The most famous Egyptian fragrance, kyphi (the name means "welcome to the gods"), was said to induce hypnotic states. The City of the Sun, Heliopolis, burned resins in the morning, myrrh at noon and kyphi at sunset to the sun god Ra. Kyphi had more than religious uses, however. It could lull one to sleep, alleviate anxieties, increase dreaming, eliminate sorrow, treat asthma and act as a general antidote for toxins. Several recipes are recorded, one of the oldest being a heady blend of calamus, henna, spikenard, frankincense, myrrh, cinnamon, cypress and terebinth (pistachio resin), among other ingredients. Cubes of incense were prepared by mixing ground gums and plants with honey, similar to a technique used by the Babylonians and later adapted by both Romans and Greeks.
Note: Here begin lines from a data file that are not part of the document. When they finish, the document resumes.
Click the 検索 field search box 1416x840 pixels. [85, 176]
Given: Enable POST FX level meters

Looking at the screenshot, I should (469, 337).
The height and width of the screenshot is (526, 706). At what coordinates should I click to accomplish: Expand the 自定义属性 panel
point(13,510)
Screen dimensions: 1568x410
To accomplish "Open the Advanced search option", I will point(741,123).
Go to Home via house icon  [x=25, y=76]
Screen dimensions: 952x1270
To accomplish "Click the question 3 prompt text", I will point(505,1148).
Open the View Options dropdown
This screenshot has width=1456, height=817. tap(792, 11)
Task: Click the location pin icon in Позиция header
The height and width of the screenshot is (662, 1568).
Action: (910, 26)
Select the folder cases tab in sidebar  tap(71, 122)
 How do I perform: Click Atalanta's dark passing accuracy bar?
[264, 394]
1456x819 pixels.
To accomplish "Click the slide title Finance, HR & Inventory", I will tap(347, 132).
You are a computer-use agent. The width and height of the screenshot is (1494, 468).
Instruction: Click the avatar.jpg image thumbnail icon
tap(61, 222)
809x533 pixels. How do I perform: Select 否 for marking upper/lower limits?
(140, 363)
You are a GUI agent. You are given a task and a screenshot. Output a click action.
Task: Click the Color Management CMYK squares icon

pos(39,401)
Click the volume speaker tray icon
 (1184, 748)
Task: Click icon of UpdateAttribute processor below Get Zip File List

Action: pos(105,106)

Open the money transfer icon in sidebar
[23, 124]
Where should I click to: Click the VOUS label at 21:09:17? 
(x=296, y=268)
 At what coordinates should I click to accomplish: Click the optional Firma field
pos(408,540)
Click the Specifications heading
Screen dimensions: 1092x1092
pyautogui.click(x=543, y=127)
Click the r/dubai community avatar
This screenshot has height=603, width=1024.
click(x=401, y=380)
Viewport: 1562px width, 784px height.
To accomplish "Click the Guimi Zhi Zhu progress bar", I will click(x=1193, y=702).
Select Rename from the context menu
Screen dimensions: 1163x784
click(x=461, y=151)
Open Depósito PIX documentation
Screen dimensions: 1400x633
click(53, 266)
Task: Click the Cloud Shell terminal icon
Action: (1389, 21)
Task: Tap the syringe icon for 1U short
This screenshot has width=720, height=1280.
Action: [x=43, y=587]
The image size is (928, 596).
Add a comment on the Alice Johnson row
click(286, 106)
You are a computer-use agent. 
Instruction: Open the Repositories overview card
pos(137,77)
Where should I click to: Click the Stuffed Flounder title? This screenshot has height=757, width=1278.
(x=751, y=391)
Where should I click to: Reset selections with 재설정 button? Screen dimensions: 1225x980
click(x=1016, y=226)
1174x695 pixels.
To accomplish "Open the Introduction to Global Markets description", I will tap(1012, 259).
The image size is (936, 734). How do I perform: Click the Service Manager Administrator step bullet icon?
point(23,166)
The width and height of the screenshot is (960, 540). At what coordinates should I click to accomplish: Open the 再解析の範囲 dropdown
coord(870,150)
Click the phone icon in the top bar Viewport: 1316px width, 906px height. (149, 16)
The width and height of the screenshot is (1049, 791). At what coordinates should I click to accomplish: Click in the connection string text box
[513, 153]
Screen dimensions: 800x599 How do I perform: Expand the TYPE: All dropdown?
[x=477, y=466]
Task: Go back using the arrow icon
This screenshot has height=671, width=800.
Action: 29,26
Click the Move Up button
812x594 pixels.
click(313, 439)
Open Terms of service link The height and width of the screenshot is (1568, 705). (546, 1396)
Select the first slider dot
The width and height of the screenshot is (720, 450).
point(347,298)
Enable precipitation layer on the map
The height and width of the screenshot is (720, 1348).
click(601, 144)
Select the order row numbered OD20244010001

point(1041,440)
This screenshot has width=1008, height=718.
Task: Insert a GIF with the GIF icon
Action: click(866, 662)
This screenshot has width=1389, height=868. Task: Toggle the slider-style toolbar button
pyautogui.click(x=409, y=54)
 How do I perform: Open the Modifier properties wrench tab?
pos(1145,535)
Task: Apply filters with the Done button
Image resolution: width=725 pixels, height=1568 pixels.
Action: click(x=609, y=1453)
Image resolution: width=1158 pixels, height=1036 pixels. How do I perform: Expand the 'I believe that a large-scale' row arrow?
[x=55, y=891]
The ancient Hebrews employed fragrance to consecrate their temples, altars, candles and priests. The book of Exodus (c. 1200 bc) provides the recipe for the holy anointing oil given to Moses for the initiation of priests: myrrh, cinnamon and calamus, mixed with olive oil. Although Moses decreed severe punishment for anyone who obtained holy oils and incense for secular use, not all aromatics were restricted to religious use. We learn in the book of Proverbs that "ointment and perfume rejoice the heart" (27:9), while in the Song of Solomon we read:
A bundle of myrrh is my beloved unto me;
He shall lie all night between my breasts
My beloved is unto me as a cluster of camphire [henna]
In the vineyards of En-gedi. (1:13-14)
By the late 5th century, Babylon was the principal market for the perfume trade. The Babylonians used cedar of Lebanon, cypress, pine, fir resin, myrtle, calamus and juniper extensively. When the Jews returned from captivity in Babylon, they brought back a heightened appreciation of fragrance, especially in the form of incense.
The ancient Greek world was also rich in fragrance. Just one Greek word, arómata, describes incense, perfume, spices and aromatic medicines. One such concoction, manufactured by a perfumer named Megallus, was the legendary megaleion, which contained burnt resin, cassia, cinnamon and myrrh, and was used in the treatment of wounds and inflammation. At Delphi, the oracle priestesses sat over smoldering fumes of bay leaves to inspire an intoxicating trance; holes in the floor allowed the smoke to "magically" surround them.
By the 7th century bc, Athens had developed into a mercantile center in which hundreds of perfumers set up shop. Trade was heavy in fragrant herbs such as marjoram, lily, thyme, sage, anise, rose and iris, infused into olive, almond, castor and linseed oils to make thick unguents. These were sold in small, elaborately decorated ceramic pots, similar to the smaller jars still sold in Athens today.
While Socrates heartily disapproved of perfume, worrying that it might blur distinctions between slaves (who smelled of sweat) and free men (who apparently did not), Alexander the Great-who, when he entered the tent of the defeated King Darius after the battle of Issos, contemptuously threw out the king's box of priceless ointments and perfumes-learned to love aromatics after a few years traveling in Asia. He sent deputies to Yemen and Oman to find the source of the Arabian incense with which he anointed his body and which burned constantly by his throne. To his Athenian classmate Theophrastus he sent plant cuttings obtained during his extensive travels, thus establishing a botanical garden in Athens. Theo-phrastus' treatise On Odors covered all the basics: blending perfumes, shelf life, using wine with aromatics, properties that carry scent, and the effect of odor on the mind and body.